Reputation: 619
I'm a novice on hadoop, I'm getting familiar to the style of map-reduce programing but now I faced a problem : Sometimes I need only map for a job and I only need the map result directly as output, which means reduce phase is not needed here, how can I achive that?
Upvotes: 43
Views: 33896
Reputation: 787
If you are using oozie as a scheduler to manager your hadoop jobs, then you can just set the property mapred.reduce.tasks(which is the default number of reduce tasks per job) to 0. You can add your mapper in the property mapreduce.map.class, and also there will be no need to add the property mapreduce.reduce.class since reducers are not required.
<configuration>
<property>
<name>mapreduce.map.class</name>
<value>my.com.package.AbcMapper</value>
</property>
<property>
<name>mapred.reduce.tasks</name>
<value>0</value>
</property>
.
.
.
<configuration>
Upvotes: 0
Reputation: 8937
Can be quite helpful when you need to launch job with mappers only from terminal.

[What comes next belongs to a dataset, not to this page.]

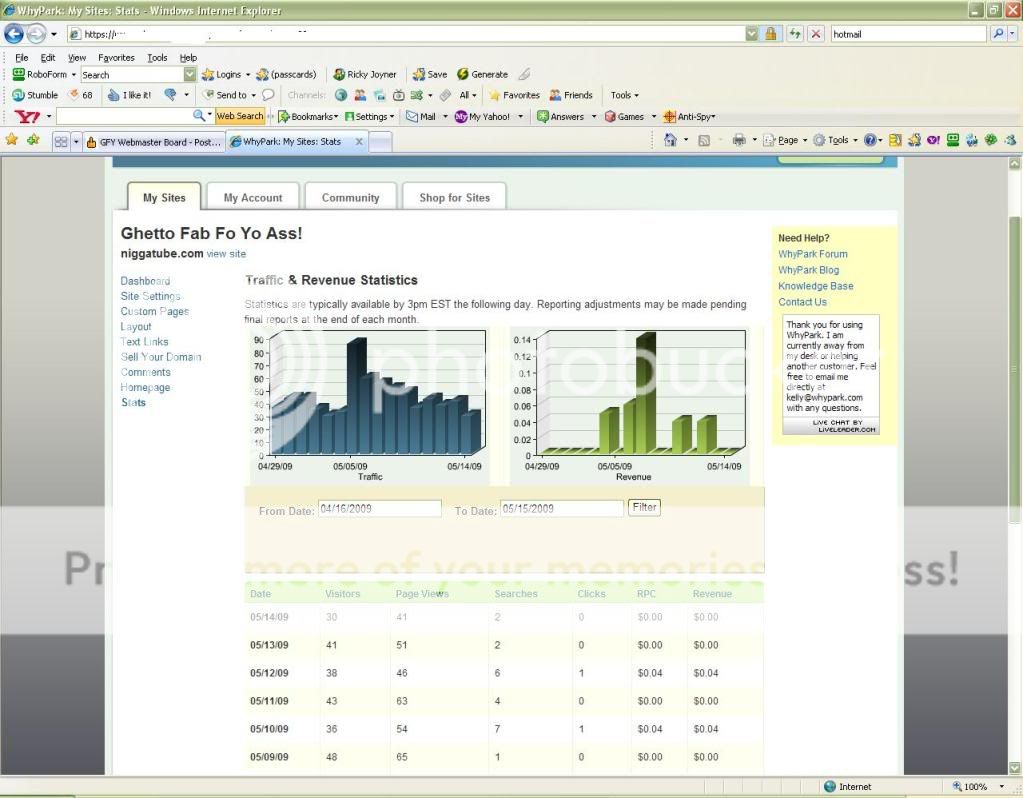Switch to the Community tab
This screenshot has width=1023, height=798.
350,198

You can turn off reducers by specifing 0 reducers in hadoop jar command implicitly:
-D mapred.reduce.tasks=0
So the result command will be following:
hadoop jar myJob.jar -D mapred.reduce.tasks=0 -input myInputDirs -output myOutputDir
To be backward compatible, Hadoop also supports the "-reduce NONE" option, which is equivalent to "-D mapred.reduce.tasks=0".
Upvotes: 5
Reputation: 4579
You can also use the IdentityReducer:
http://hadoop.apache.org/common/docs/current/api/org/apache/hadoop/mapred/lib/IdentityReducer.html
Upvotes: 9